The world of Templore is much less forgiving to adventurers and their ilk. Adventuring, as one typically imagines it, is not a common or necessarily viable career choice. Most kingdoms, each with separate laws, languages and coinage, are not friendly to travelers. Most people prefer to see to their own affairs, and would be loathe to trust any important deed to a stranger in bizarre garb from a far away land, especially those of different race or creed. Dangerous monsters are somewhat unusual, and most can be dealt with by local militia. Magic is rare and often mistrusted, so is not likely to become a legitimate danger as far as most are concerned.
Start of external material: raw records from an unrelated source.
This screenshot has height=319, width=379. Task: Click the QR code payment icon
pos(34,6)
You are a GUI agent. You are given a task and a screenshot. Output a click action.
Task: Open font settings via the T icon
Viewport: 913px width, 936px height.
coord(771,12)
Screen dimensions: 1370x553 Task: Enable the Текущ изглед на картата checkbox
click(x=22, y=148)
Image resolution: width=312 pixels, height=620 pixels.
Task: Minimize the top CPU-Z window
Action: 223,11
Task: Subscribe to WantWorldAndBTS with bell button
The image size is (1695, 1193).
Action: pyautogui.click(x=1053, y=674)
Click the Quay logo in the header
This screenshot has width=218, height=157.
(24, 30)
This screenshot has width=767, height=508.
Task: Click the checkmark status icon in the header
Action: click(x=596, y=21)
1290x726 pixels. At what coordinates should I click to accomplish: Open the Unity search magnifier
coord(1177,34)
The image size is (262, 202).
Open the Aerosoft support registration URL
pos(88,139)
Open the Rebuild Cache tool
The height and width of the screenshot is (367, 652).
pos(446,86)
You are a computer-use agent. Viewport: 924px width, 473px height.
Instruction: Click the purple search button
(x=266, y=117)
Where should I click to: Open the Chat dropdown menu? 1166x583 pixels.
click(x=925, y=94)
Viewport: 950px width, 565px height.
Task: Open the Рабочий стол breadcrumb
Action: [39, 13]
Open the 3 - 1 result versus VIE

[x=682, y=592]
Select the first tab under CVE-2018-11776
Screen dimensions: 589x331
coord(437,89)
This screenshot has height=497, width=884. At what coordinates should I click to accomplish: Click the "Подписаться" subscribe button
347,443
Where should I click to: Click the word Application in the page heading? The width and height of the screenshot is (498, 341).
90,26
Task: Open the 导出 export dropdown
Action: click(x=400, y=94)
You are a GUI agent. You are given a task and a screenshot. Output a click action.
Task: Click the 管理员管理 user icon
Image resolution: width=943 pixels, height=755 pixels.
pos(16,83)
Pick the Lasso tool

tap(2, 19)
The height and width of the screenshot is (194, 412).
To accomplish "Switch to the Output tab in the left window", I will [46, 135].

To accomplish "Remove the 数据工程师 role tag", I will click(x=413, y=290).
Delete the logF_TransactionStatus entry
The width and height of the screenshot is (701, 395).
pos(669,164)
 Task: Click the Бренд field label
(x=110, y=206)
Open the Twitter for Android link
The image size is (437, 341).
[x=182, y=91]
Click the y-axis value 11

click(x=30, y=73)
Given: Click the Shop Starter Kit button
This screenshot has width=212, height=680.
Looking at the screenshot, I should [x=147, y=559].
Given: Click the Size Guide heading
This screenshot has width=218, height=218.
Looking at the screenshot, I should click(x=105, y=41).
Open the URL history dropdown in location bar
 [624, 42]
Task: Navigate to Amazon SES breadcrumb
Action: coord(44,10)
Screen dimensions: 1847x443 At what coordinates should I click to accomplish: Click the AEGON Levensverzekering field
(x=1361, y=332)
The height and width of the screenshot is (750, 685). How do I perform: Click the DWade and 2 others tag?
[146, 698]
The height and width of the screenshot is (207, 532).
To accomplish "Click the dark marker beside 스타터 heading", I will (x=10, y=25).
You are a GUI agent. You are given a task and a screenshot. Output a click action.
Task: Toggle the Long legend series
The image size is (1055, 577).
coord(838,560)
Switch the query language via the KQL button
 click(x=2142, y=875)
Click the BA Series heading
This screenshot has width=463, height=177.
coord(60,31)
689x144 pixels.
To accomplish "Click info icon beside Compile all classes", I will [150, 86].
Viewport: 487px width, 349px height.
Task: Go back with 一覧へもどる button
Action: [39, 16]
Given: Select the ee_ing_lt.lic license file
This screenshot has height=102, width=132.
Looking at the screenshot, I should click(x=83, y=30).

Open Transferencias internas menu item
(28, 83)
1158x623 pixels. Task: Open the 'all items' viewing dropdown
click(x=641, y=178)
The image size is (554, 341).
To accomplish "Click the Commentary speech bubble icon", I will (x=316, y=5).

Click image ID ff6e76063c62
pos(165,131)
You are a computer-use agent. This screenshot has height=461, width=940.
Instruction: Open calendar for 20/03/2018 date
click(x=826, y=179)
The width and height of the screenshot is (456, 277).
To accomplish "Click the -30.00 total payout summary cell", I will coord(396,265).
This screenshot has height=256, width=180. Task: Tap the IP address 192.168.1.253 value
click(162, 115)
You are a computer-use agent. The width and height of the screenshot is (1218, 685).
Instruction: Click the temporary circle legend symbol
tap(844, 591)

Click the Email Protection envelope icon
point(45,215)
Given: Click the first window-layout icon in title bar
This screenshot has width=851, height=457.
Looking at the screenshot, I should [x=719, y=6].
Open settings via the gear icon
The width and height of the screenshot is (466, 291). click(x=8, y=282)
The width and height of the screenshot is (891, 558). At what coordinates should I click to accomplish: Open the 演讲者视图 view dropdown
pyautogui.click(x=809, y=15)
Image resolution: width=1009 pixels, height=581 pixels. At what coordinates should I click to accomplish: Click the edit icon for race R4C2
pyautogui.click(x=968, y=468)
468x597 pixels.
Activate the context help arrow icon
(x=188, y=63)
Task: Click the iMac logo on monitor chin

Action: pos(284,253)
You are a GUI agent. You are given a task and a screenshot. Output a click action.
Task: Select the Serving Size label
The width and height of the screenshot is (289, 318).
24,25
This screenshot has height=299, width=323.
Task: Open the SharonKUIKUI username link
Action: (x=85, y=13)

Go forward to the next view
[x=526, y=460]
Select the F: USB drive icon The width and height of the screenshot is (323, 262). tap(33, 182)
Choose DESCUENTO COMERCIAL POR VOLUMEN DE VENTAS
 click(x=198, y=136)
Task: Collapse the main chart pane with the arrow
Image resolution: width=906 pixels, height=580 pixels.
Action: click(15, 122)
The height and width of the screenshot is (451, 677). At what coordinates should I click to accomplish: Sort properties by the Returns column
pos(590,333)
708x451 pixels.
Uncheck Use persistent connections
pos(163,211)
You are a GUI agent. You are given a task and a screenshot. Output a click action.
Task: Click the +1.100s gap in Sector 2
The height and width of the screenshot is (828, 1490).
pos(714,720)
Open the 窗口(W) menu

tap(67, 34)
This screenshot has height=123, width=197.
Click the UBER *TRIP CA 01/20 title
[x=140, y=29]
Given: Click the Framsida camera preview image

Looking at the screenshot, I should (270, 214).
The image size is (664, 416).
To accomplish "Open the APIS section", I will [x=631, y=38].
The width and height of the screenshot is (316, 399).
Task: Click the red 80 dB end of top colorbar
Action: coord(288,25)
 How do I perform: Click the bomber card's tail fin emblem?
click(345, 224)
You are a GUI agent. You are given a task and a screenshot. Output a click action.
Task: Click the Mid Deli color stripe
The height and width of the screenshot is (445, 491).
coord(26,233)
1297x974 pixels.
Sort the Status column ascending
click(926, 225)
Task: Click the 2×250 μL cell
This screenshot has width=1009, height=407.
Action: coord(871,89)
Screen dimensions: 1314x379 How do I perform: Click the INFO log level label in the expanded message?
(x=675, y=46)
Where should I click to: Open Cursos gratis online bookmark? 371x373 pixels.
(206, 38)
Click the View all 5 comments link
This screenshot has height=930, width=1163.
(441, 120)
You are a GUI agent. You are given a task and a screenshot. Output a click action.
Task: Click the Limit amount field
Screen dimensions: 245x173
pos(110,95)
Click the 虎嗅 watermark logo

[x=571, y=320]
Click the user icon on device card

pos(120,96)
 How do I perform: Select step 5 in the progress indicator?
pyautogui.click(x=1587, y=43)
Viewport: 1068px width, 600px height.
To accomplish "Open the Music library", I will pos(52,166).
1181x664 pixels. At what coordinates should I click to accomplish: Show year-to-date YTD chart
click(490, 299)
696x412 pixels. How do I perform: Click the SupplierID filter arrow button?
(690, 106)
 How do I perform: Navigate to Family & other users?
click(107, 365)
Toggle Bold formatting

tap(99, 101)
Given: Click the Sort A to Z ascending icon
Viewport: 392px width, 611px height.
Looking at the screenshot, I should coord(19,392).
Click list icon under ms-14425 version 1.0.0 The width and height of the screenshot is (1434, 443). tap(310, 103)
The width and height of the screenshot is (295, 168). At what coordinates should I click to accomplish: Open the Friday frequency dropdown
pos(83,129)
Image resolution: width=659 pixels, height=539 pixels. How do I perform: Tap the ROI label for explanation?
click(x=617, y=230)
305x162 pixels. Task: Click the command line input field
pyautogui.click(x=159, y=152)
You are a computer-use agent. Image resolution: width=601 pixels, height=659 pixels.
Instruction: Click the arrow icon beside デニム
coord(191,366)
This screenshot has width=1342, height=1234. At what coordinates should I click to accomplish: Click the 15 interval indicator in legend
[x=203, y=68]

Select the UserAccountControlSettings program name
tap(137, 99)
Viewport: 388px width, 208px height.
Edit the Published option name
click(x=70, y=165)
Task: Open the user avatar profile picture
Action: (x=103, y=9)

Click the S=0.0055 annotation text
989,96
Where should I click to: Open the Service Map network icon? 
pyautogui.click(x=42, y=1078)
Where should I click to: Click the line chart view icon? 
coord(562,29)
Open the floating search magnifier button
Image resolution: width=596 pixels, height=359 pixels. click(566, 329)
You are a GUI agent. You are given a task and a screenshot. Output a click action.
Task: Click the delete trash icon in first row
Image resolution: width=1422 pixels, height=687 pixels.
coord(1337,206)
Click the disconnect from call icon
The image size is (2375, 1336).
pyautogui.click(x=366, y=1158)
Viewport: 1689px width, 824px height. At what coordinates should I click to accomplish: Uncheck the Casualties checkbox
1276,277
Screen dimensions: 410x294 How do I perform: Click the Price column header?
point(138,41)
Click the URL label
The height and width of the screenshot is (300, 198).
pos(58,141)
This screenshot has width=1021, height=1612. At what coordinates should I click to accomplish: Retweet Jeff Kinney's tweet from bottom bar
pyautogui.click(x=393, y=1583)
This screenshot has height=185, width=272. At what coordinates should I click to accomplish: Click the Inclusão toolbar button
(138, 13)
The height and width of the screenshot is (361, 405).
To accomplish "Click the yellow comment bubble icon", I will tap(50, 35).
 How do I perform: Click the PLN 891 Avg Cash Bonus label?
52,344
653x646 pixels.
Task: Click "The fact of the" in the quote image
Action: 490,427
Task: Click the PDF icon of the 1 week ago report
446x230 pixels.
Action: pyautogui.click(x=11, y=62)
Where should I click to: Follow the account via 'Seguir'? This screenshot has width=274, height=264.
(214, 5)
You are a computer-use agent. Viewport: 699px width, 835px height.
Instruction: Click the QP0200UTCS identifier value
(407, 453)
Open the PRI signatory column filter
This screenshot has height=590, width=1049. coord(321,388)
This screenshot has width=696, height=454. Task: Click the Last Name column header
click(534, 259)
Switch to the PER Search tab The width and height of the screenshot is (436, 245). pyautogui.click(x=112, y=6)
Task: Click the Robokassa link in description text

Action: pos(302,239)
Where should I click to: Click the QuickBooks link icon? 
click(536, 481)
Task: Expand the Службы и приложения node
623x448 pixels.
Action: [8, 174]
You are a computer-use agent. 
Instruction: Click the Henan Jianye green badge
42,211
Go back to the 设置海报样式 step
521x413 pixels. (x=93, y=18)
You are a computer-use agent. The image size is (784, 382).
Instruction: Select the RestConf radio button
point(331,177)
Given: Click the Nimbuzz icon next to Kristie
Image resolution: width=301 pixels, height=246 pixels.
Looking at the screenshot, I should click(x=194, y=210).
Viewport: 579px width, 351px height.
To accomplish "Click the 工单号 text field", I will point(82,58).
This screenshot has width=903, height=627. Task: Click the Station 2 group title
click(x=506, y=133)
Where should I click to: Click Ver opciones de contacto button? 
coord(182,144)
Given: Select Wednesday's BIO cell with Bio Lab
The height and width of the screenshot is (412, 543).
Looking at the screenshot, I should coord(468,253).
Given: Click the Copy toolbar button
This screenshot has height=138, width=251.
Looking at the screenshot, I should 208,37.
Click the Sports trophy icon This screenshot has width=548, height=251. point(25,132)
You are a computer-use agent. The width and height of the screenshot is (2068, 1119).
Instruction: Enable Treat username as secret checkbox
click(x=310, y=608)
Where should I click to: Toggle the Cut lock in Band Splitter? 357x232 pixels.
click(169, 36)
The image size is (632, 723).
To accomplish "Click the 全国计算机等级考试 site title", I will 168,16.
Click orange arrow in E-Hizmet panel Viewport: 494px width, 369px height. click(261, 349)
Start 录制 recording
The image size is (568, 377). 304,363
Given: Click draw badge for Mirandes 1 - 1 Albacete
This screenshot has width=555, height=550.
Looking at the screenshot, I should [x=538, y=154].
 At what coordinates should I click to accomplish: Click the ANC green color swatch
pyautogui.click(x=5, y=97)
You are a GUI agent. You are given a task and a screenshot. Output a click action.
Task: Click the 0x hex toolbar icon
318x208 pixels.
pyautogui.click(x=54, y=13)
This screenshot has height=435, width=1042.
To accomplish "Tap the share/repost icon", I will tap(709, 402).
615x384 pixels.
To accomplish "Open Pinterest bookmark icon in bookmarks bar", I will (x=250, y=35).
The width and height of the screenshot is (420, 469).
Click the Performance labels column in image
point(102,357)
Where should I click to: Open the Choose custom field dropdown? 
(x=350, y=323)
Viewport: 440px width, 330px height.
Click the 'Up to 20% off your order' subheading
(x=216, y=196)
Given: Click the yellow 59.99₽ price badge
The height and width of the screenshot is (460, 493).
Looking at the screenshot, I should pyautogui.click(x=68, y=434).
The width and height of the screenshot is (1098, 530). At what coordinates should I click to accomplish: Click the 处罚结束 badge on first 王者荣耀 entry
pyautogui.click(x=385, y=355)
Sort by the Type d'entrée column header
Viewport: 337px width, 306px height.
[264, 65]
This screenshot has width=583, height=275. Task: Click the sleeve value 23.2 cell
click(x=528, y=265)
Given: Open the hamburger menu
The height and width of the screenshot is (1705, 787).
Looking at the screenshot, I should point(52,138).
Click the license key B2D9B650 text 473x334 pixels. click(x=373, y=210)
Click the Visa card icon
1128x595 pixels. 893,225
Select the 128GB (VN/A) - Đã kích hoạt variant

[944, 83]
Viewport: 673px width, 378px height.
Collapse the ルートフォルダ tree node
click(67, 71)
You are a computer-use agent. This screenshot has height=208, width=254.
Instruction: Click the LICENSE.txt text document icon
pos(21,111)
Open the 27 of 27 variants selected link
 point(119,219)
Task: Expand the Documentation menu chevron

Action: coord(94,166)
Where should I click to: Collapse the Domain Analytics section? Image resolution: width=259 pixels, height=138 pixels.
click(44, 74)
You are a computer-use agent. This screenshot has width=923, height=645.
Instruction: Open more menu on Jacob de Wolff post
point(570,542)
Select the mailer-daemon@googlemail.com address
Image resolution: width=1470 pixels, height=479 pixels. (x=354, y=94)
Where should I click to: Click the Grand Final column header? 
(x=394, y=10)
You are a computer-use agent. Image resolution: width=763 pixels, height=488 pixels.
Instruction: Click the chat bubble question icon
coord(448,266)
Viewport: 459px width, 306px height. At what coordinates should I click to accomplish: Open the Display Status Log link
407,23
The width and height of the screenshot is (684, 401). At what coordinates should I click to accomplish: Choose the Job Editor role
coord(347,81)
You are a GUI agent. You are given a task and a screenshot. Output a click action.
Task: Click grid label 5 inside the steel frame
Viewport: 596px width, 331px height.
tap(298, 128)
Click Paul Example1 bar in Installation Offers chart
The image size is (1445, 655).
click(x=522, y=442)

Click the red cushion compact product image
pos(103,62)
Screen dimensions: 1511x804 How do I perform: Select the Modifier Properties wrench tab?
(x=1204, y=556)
Adventuring is usually done for exploration, discovery, or out of necessity.
So then why play a character in Templore, which is seemingly ill-suited to the adventuring lifestyle? Well for starters, not every PC need be an adventurer by definition. The world was designed to allow opportunities to play characters that are more than wandering vagabonds, endearingly called “murder-hobos” by some. Secondly, and perhaps more importantly, the PCs in a Templore game often become the exception to the norm. Templore is a rich, varied setting, capable of telling a large variety of stories. Every campaign should have its own tone, pacing, and variety of story elements. You might wish to play a merchant, or the mercenary hired to protect said merchant’s caravan, or the low-ranking noble who invested in the merchant’s business. In another campaign you may play a spell caster who has wondrous power but must keep it hidden or risk being put to death, or the holy warrior of Ao who seeks to reclaim a lost religious relic. Not every game will feature history-making PCs, but there are certainly those that will. In any case, the player characters are the star of the show, and will have ample opportunity to engage in exciting and rewarding roleplay experiences, adventuring included.